Proportions are useful in statistics as they provide a ratio that makes it easier to understand how one part compares to the entire set. It simplifies comparisons and predictions about a population based on a sample.

A confidence interval is a range of values derived from sample data that is likely to contain the true value of an unknown population parameter. It provides a measure of certainty about our sample estimates. In this problem, we're constructing a 95% confidence interval for the proportion \( \hat{p} \) of students who check their phones frequently at night. To calculate this interval, we use the formula: \[ CI = \hat{p} \pm ME \]where \( ME \) is the margin of error.

The margin of error (ME) reflects the degree of uncertainty around our estimate. In this case, it's calculated as \( ME = Z \times \sqrt{\frac{\hat{p}(1-\hat{p})}{n}} \), where \( Z = 1.96 \) for a 95% confidence interval, \( \hat{p} \approx 0.17 \), and \( n = 734 \). The resulting margin of error is approximately 0.0333, which means our 95% confidence interval for the proportion is (0.1367, 0.2033).

This suggests that we are 95% confident that the actual proportion of all college students engaging in this behavior is between 13.67% and 20.33%. Confidence intervals are crucial in research as they provide a range around the estimate, which accounts for natural variations in the sample.

Random sampling is a fundamental concept in statistics that refers to selecting a subset of individuals from the population where each individual has an equal chance of being chosen.
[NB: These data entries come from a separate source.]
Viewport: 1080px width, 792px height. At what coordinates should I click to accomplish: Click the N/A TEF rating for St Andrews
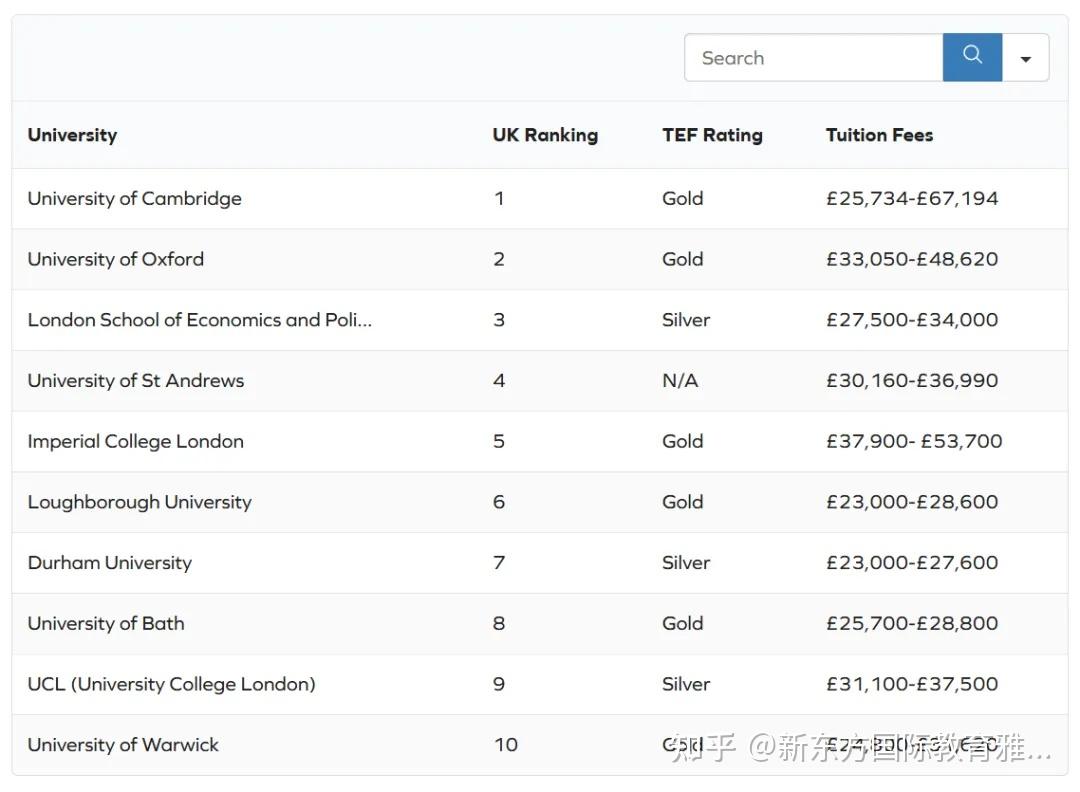[x=680, y=381]
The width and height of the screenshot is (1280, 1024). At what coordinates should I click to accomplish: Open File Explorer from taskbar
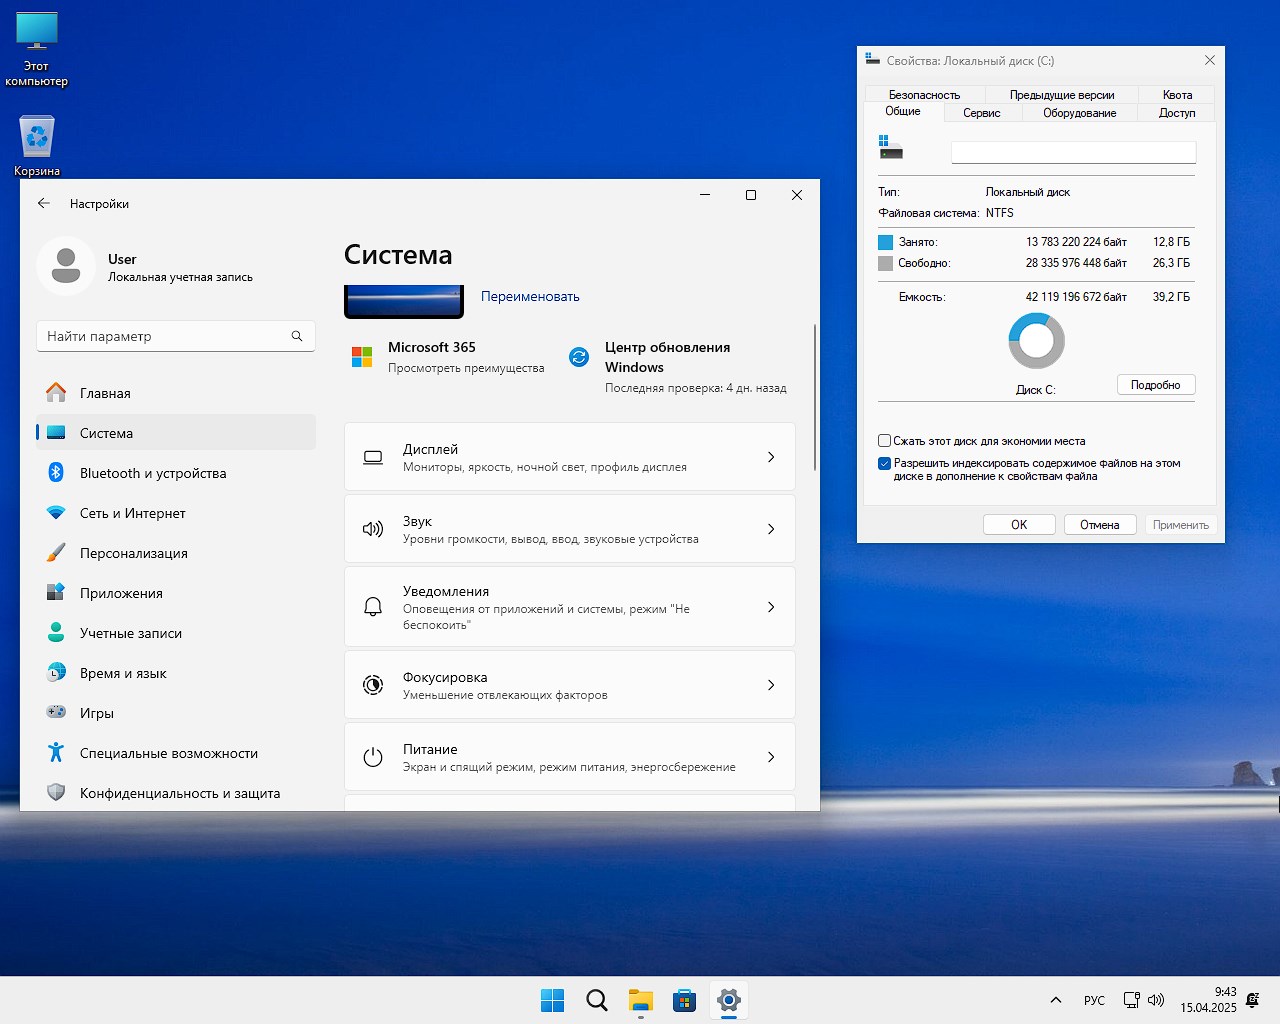(x=640, y=1000)
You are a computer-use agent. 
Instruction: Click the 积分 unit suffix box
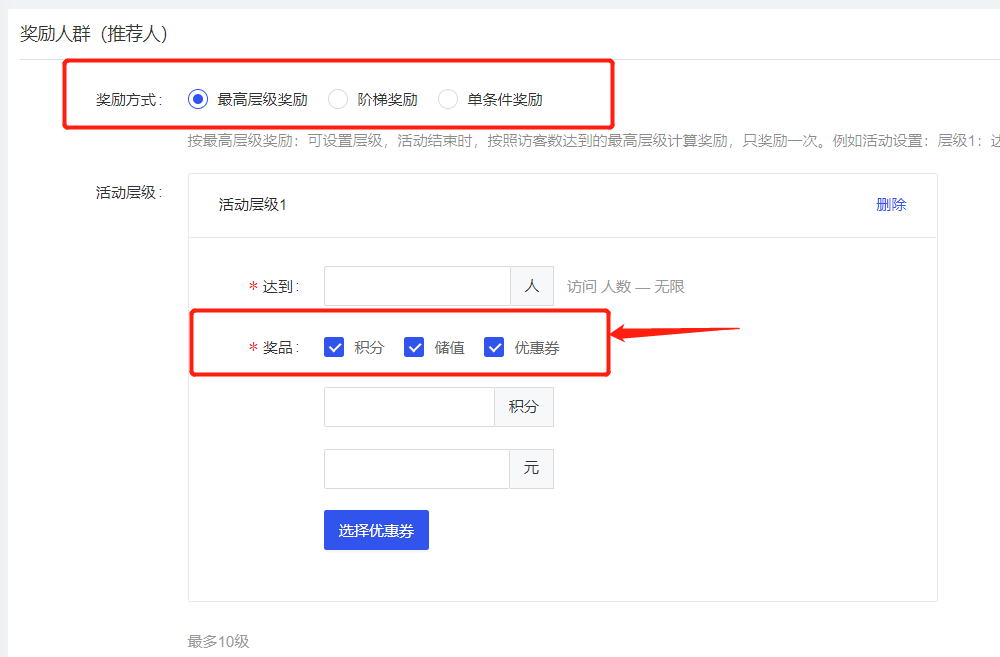pos(523,407)
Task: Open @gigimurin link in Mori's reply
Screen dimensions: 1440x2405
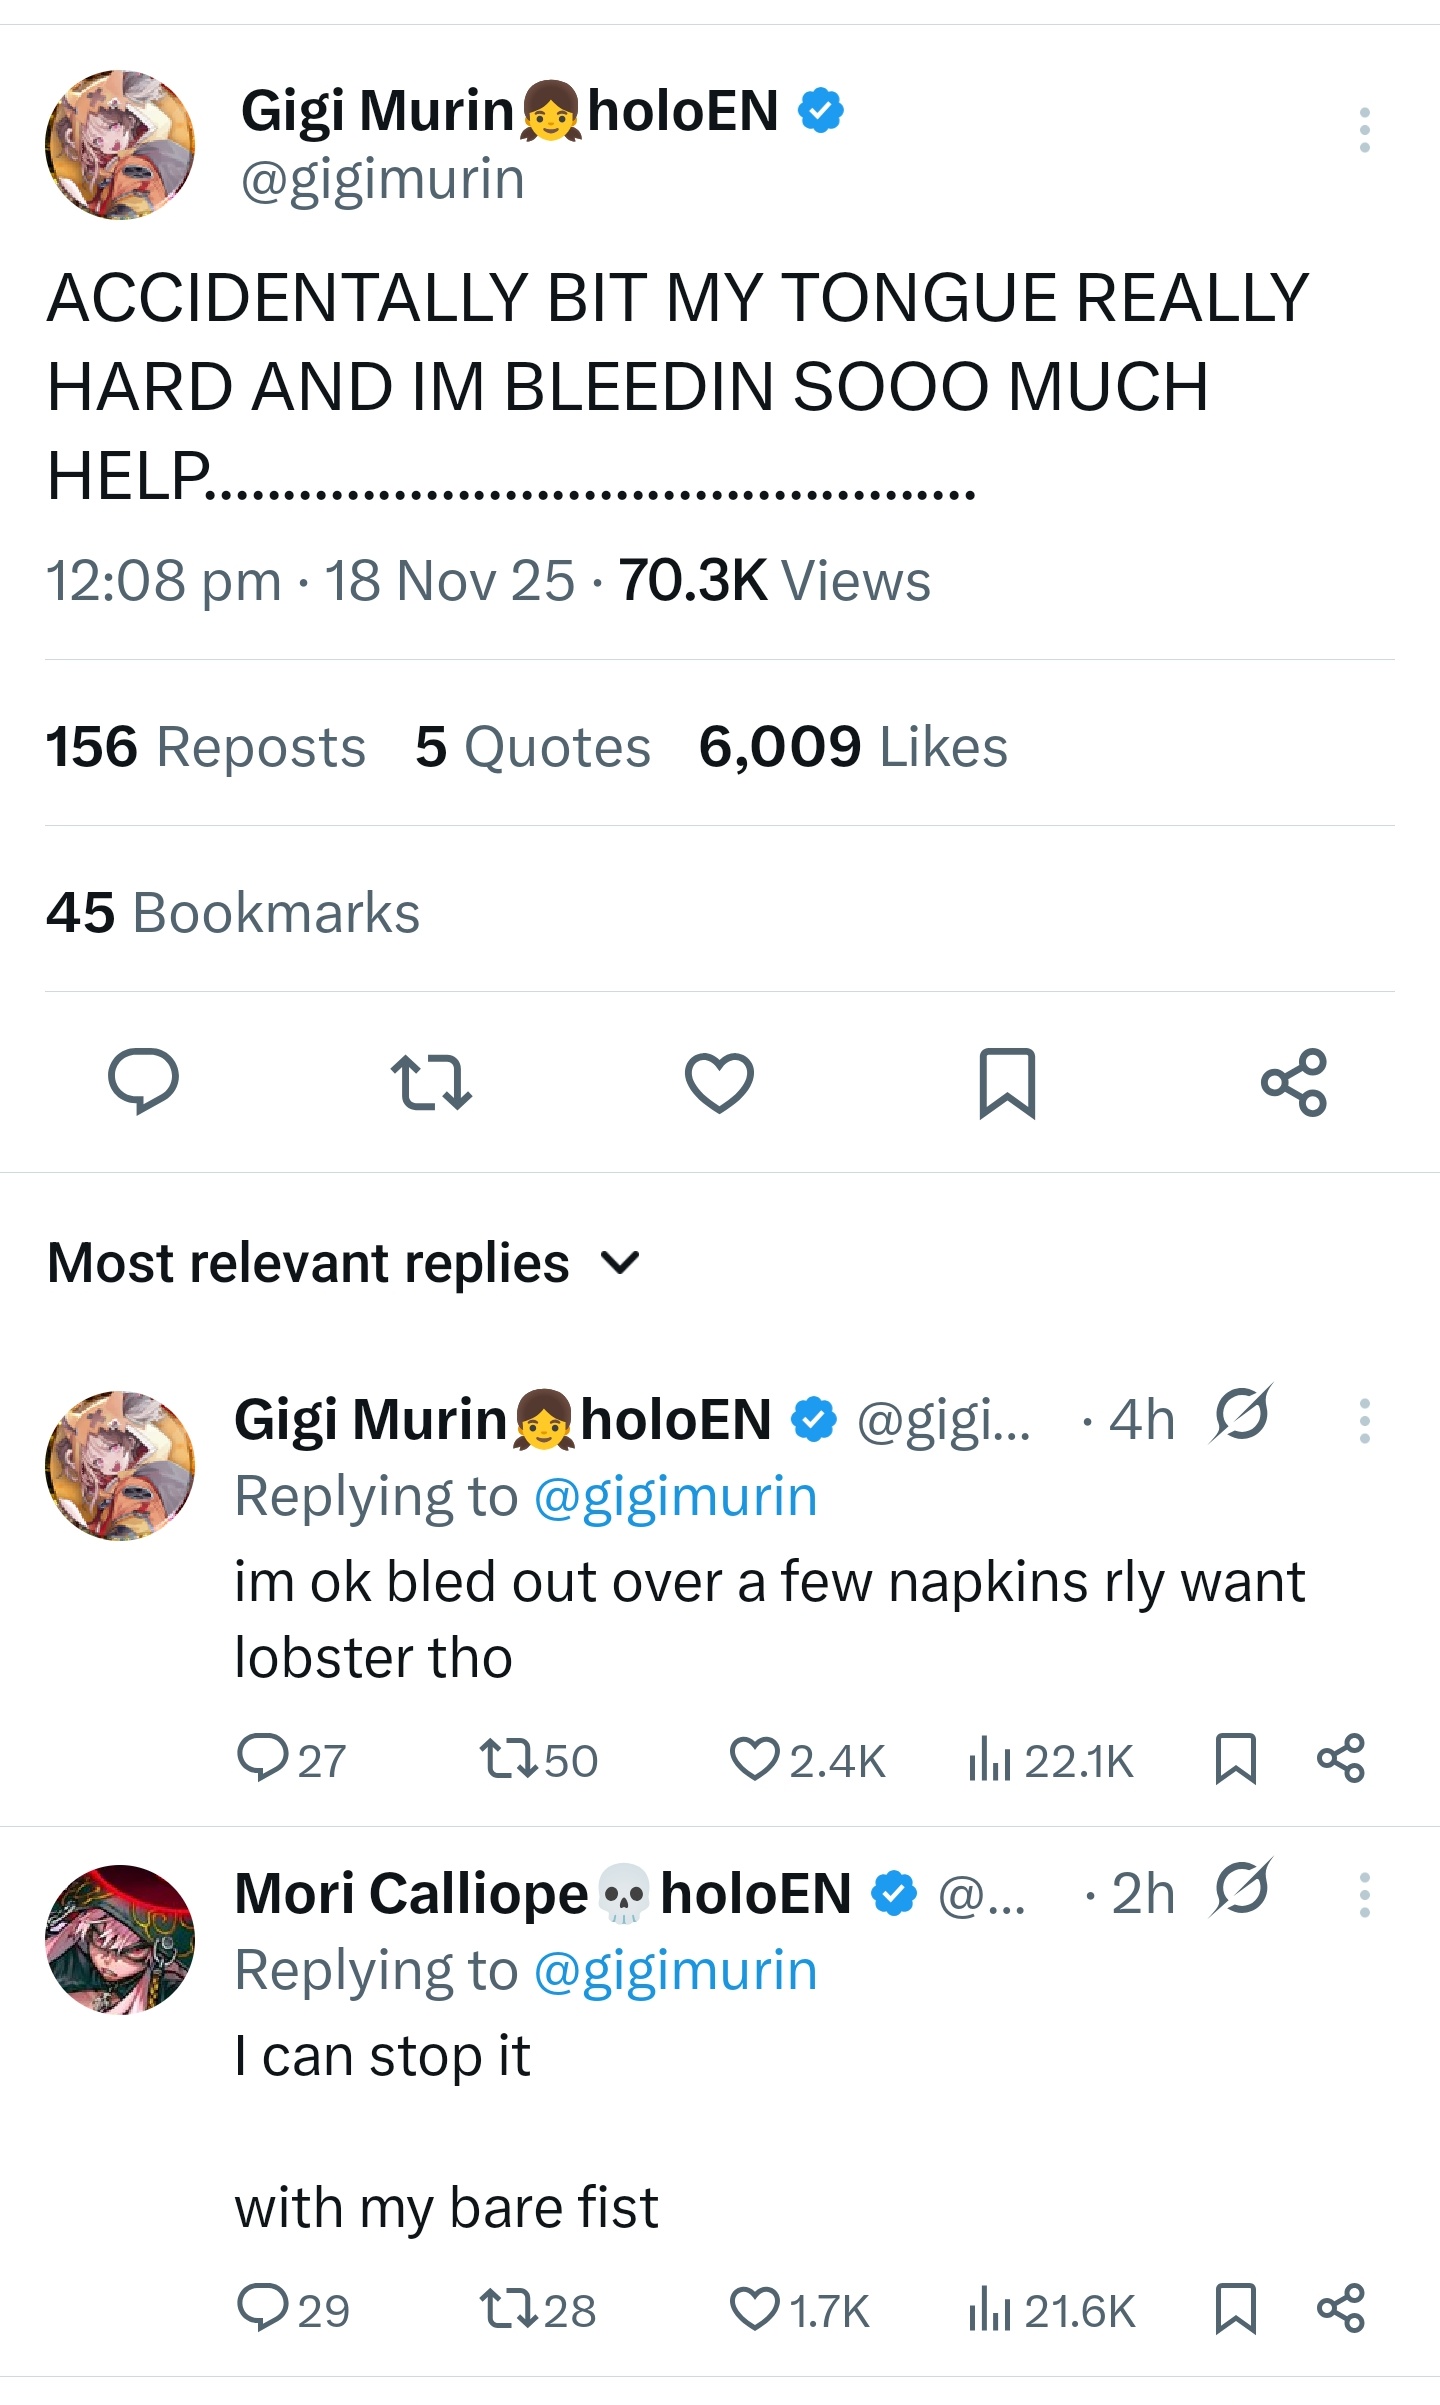Action: (676, 1970)
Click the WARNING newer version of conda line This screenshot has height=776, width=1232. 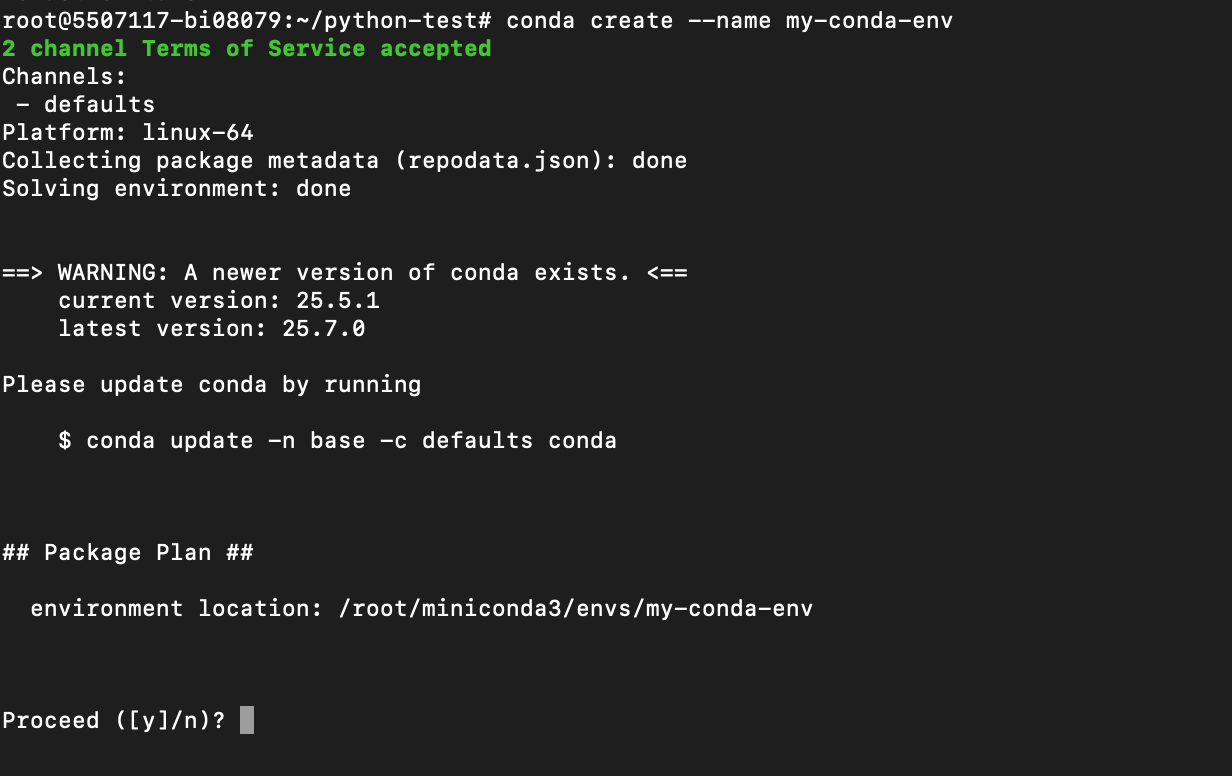point(345,272)
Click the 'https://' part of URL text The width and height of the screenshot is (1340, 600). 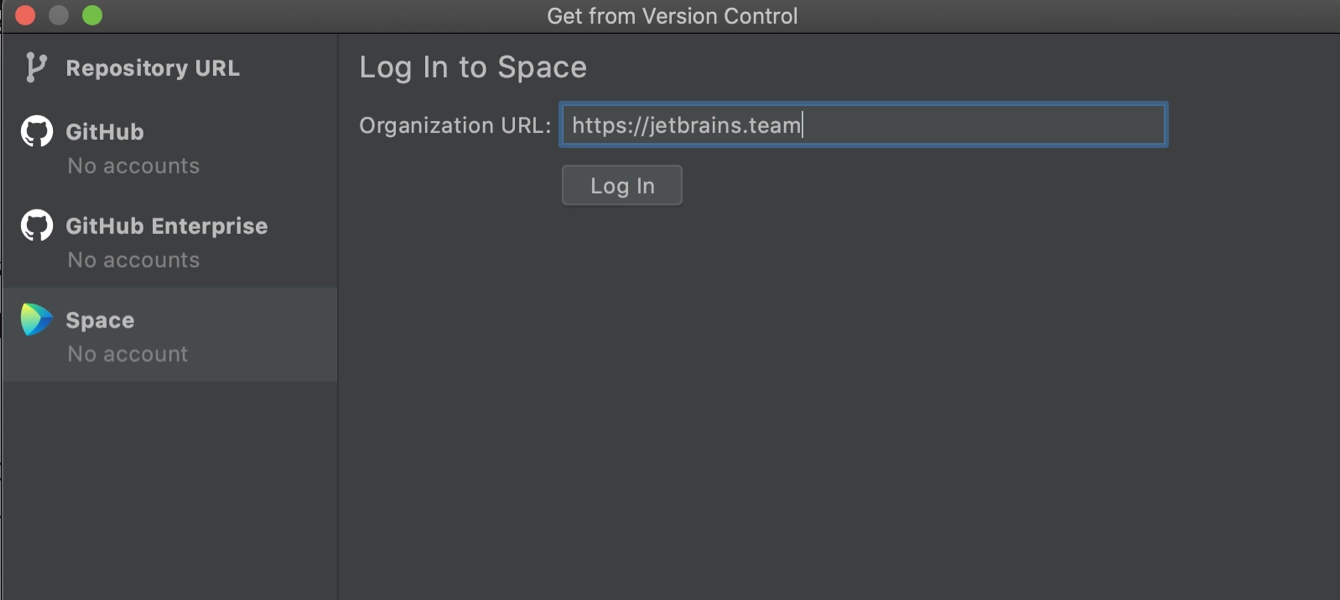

This approach is vital for making sure that the collected sample represents the entire population without bias, which in turn ensures that the results and inferences made about the population are reliable.

In this exercise, we assume the sample of 734 students is representative of the broader population of college students in the United States. Random sampling ensures that our sample estimates, like the proportion of students checking their phones at night, are unbiased and generalizable.

• Random sampling reduces sampling bias, which can skew data and lead to incorrect conclusions.
• It helps in creating a diverse sample that mirrors the broader population, making the results more valid across various subgroups.

By assuming random sampling, we confidently apply statistical formulas, such as those for margin of error and confidence intervals, with the assurance that our sample’s characteristics align well with those of the target population. This practice is central to drawing meaningful insights in statistical studies.